EXCERPT TO READ Block Start

Beginner athletes love to overcomplicate when it comes to selecting their exercises in the gym. Take an average bro (let’s call him Scotty) who works out in a big box commercial gym. Jay’s training goals can be summarised in the following anecdotal points:
- Jay wants to have those huge arms and that’s why he attacks his biceps from all kinds of angles.
- Jay worries about not hitting his transverse abdominals enough so he can finally have that sharp V-cut every guy aspires.
- Jay performs an endless number of crunches in the hope that his rectus abdominus will finally emerge from the depths of his fat belly.
- Jay wants to build this big bulging chest that will make him look attractive to women by filling out his shirt.
- Jay looks at the big guys in the gym and emulates their training approach not realising his genetics will never allow him to become as huge as them.
- Jay is mainly concerned with single-joint isolation exercises that will hit all of his muscle groups separately but never in conjunction.
I could go on with this list but you get the point. Jay is so concerned with all those minute details and misses the more important bigger picture of why he actually works out – getting stronger by building muscles to support his strength.
Jay must cut out the crap out of his training and start focusing on the important stuff – i.e. building some Real Freakin‘ Strength. The nice muscular physique he is after will follow eventually but in the meantime GET STRONG! In the midst of all the information on different workout routines, we often forget about the essential exercises when it comes to getting strong.
I am not a member of a big box gym and don’t have the pleasure of having to get in contact with people like Jay. I am lucky enough to be able to train in my own basement home gym either on my own or with people more experienced than myself. In that small basement room – the fun ends as we heave around some heavy iron.
My training philosophy focuses on performing the big hard compound movements first and worrying about isolating single muscle groups later (if necessary). Compound movements are really taxing on the body as they engage many muscle groups at the same time. My indicator movements that have given me best strength and muscle gains are:
Nothing beats the deadlift. It works the entire posterior chain. It will give the core incredible stability by working both your abs and lumbar extensors. The sheer joy of a new PR after lifting heavy shit off the ground is unbeatable. These days, I prefer to use the trapbar for deadlifts. My body dimensions are more suitable for trapbar deadlifts rather than barbell.
2. Chin Ups
No need to perform biceps curls. The chin up will take care of it. Your lats will spread nicely as well. I am still working on getting those damned 20 reps in a single set but I will get there eventually. After that is done, I will attach some heavy weights to my balls and focus on getting better at weighted chin ups.

EXCERPT TO READ Block End

REQUIRED WORK
In the text on gym training, what does the writer now prefer to use for deadlifts?

INPUT DATA Block Start

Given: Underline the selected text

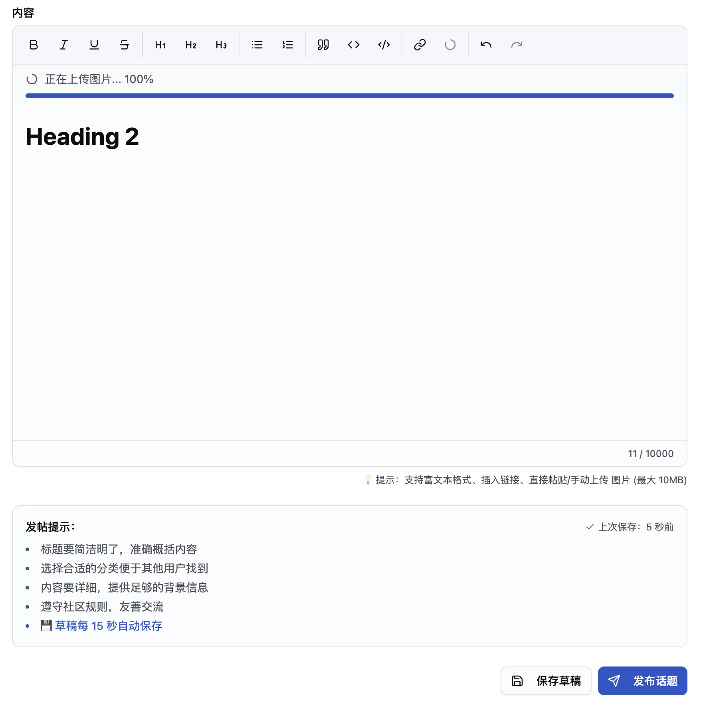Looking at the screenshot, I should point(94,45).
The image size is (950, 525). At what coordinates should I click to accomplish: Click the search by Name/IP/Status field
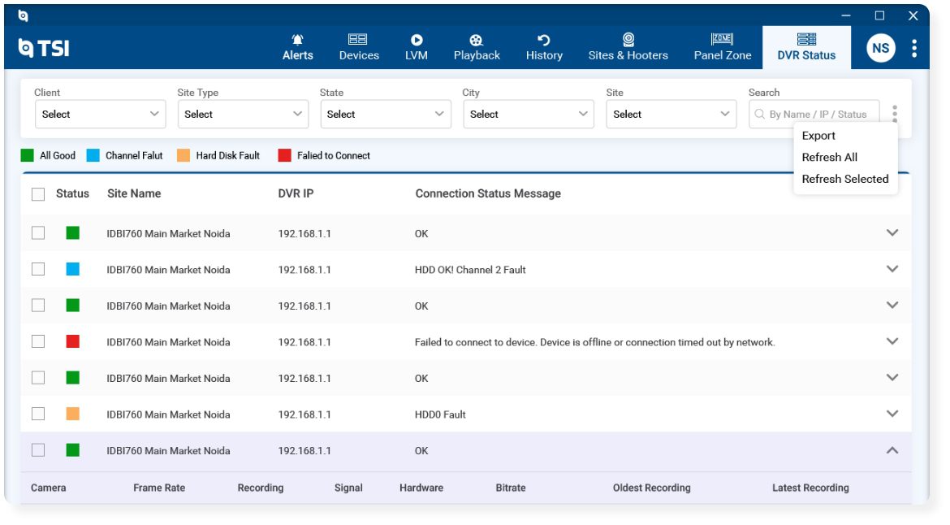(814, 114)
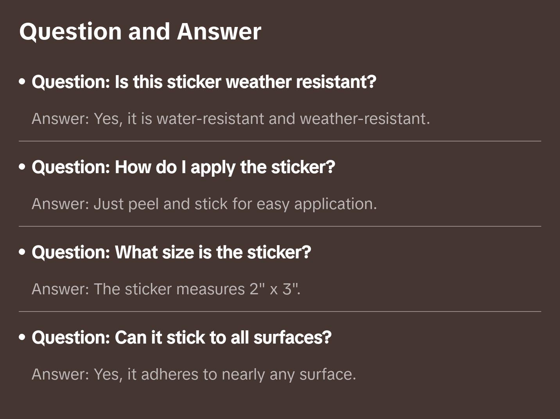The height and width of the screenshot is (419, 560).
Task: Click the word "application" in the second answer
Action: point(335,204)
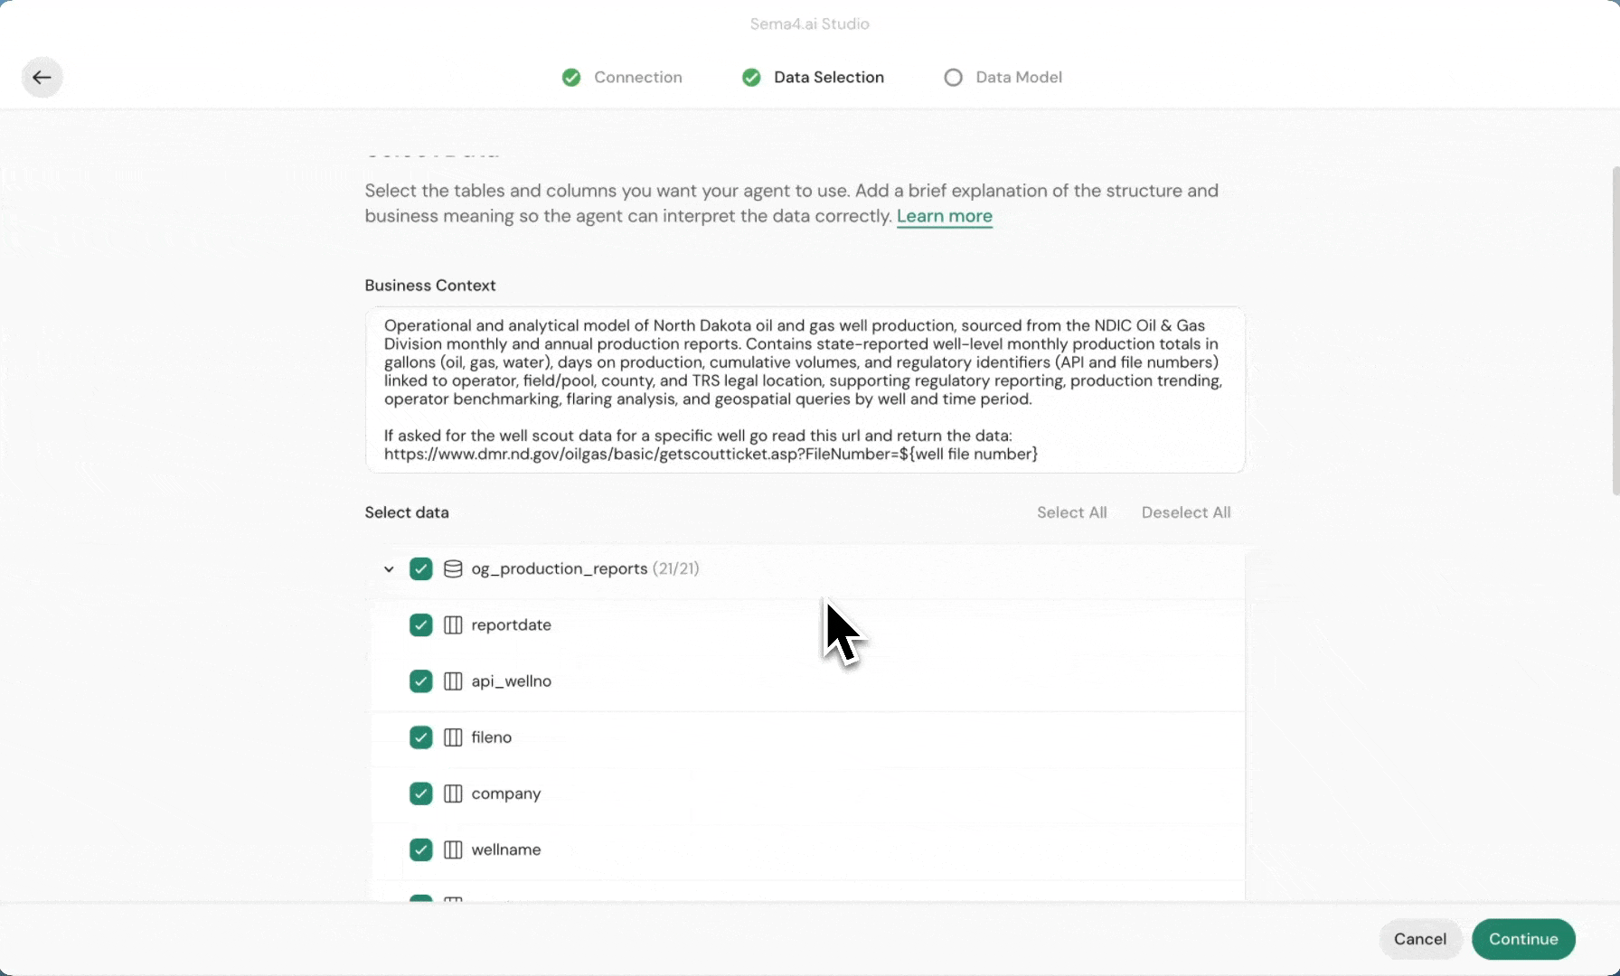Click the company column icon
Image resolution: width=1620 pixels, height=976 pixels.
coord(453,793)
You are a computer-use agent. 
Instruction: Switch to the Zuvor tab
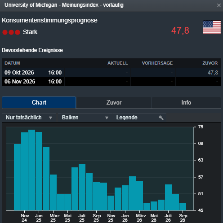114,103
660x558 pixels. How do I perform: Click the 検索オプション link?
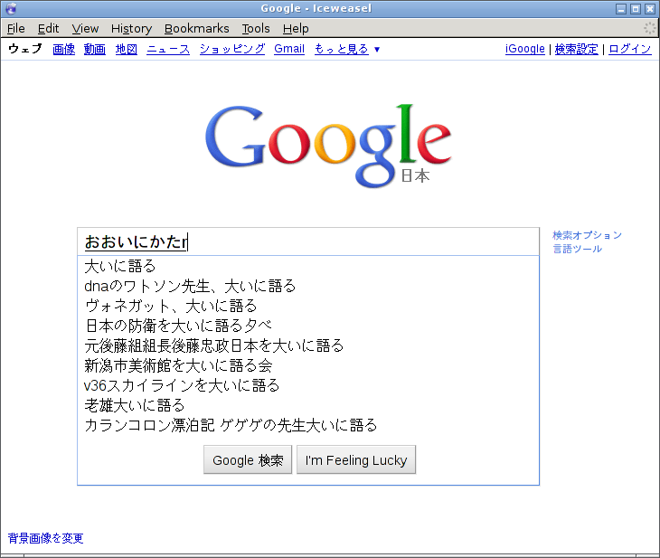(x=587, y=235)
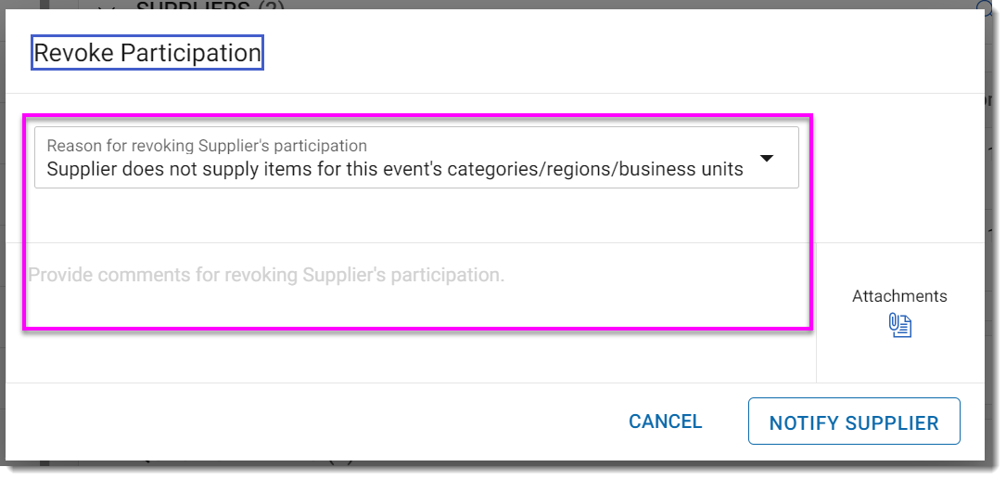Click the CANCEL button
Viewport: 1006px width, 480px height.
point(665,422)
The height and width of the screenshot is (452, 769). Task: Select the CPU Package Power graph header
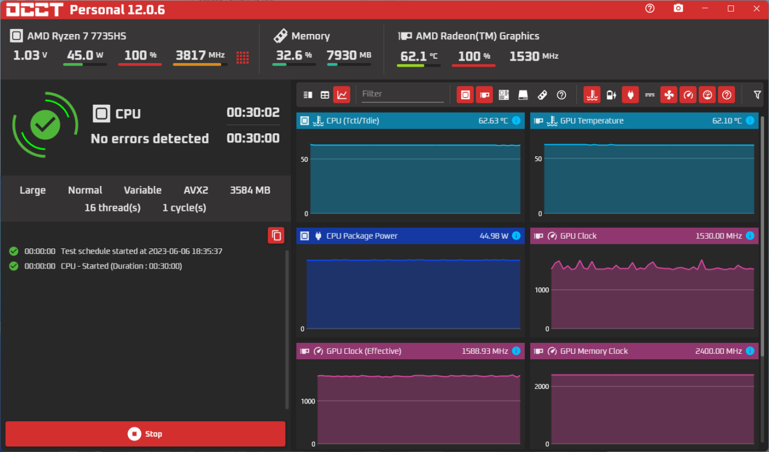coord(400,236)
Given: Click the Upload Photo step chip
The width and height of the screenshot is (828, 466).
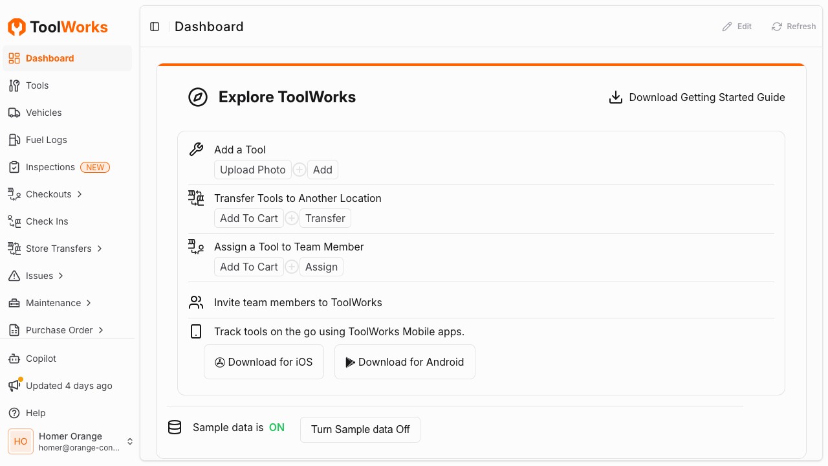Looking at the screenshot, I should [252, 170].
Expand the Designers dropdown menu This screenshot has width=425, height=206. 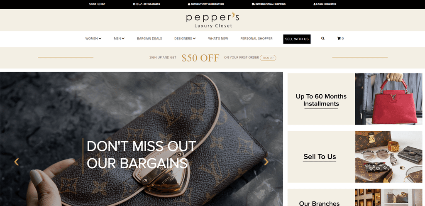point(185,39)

INPUT DATA Block End

TASK OUTPUT
The trapbar.